━━━ Information shown ━━━

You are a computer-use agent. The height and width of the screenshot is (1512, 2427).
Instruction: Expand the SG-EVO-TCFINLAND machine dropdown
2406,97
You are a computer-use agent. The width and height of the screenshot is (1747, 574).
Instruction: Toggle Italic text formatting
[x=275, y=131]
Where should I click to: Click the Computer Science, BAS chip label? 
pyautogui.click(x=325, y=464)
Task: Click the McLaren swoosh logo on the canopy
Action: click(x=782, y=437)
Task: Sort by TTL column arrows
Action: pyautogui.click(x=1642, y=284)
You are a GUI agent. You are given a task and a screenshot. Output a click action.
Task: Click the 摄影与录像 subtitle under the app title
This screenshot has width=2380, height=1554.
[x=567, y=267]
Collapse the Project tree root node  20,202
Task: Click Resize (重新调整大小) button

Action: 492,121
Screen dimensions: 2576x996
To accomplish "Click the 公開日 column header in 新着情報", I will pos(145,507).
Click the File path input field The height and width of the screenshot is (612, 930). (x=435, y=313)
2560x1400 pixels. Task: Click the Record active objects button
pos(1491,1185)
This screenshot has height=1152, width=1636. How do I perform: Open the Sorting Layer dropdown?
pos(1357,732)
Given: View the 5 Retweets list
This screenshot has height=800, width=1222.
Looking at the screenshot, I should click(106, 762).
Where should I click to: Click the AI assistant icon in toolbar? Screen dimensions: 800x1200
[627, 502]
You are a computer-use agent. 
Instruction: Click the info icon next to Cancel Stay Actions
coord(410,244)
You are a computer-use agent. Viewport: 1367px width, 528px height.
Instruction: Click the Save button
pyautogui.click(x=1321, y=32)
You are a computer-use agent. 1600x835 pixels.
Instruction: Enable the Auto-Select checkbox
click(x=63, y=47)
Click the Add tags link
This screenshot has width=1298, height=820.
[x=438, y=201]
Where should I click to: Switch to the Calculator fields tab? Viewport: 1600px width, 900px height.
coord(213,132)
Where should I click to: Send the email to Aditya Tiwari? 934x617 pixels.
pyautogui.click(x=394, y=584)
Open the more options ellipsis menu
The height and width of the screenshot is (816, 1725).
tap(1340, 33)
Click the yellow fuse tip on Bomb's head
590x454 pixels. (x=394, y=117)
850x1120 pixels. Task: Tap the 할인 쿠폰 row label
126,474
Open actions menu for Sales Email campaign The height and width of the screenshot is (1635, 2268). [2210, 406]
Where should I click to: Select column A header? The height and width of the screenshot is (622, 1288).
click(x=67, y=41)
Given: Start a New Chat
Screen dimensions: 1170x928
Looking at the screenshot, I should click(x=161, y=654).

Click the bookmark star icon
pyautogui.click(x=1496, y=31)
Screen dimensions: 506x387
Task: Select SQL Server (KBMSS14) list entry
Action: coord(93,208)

━━━

◆ **Exercise aim**
Rename "Toggle" to "Switch" in the items from the start up to and including the line with "Action: pyautogui.click(x=1642, y=284)", and give those lines again with nothing else changed.

◆ **Output below**
You are a computer-use agent. The height and width of the screenshot is (1512, 2427).
Instruction: Expand the SG-EVO-TCFINLAND machine dropdown
2406,97
You are a computer-use agent. The width and height of the screenshot is (1747, 574).
Instruction: Switch Italic text formatting
[x=275, y=131]
Where should I click to: Click the Computer Science, BAS chip label? 
pyautogui.click(x=325, y=464)
Task: Click the McLaren swoosh logo on the canopy
Action: click(x=782, y=437)
Task: Sort by TTL column arrows
Action: pyautogui.click(x=1642, y=284)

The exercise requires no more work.